Given exercise 1
Copy the records that follow the HubSpot passage below line for line, keeping every character unchanged.

Passage given
⟨
Con: CRM not as “configurable” as other solutions
One of the biggest reasons that companies will decide to go with CRMs like Salesforce, Microsoft Dynamics, or SugarCRM over HubSpot is the ability to custom-build their instance to perfectly document and track their current processes and match their needs.
While HubSpot did release the Enterprise capability to create Custom Objects for the CRM, making it much more configurable than before, you are still limited in what functionality you can custom build into your portal (for example, you won’t be able to have a developer custom-build widgets into your portal).
However, before you write this off entirely as a con for your business, consider whether or not custom building a CRM will be as effective as using one that is built to be user-friendly and easy to learn.
Many companies spend months (and even years!) and thousands of dollars having custom CRMs built that perfectly capture every little piece of their process. The problem is, these systems often become so clunky, cumbersome, and outdated that no one actually uses them.
The reason that HubSpot is less configurable is so that when updates and improvements are made to the platform, it doesn’t break all of your customizations, it adds to them.
Also, since the release of Operations Hub in 2021, this has become even less of a con. With functionality like custom-coded workflow actions, data sync with other platforms and CRMs, and custom data sets, HubSpot now allows organizations to do more custom configuring of the HubSpot platform than ever before.
Chapter 2: Marketing Hub
HubSpot’s Marketing Hub has been around the longest and therefore has some of the most robust functionality of any of the platforms.
From creating conversion paths with calls-to-action, landing pages, and forms, to automating your email campaigns and managing your social and ads accounts, Marketing Hub has a vast amount of tools to help you execute your digital marketing strategy.
Pro: Collect data on all of your marketing efforts
HubSpot’s Marketing Hub was built to collect data on just about everything you do as a marketer.
You’ll be able to collect and use data on everything from who’s engaging with your emails and where your traffic is coming from to how pages on your website are performing and how many clicks your social media posts are getting.
⟩
Record list
⟨
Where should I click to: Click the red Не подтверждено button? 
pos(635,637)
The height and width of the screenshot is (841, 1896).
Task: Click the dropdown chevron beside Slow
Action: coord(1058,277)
⟩
Given exercise 2
Repeat the part of the HubSpot passage between "Also, since the" and "as a marketer.", inclusive, with no changes.

Correct response 1
Where should I click to: Click the red Не подтверждено button? 
pos(635,637)
The height and width of the screenshot is (841, 1896).
Task: Click the dropdown chevron beside Slow
Action: coord(1058,277)

Correct response 2
Also, since the release of Operations Hub in 2021, this has become even less of a con. With functionality like custom-coded workflow actions, data sync with other platforms and CRMs, and custom data sets, HubSpot now allows organizations to do more custom configuring of the HubSpot platform than ever before.
Chapter 2: Marketing Hub
HubSpot’s Marketing Hub has been around the longest and therefore has some of the most robust functionality of any of the platforms.
From creating conversion paths with calls-to-action, landing pages, and forms, to automating your email campaigns and managing your social and ads accounts, Marketing Hub has a vast amount of tools to help you execute your digital marketing strategy.
Pro: Collect data on all of your marketing efforts
HubSpot’s Marketing Hub was built to collect data on just about everything you do as a marketer.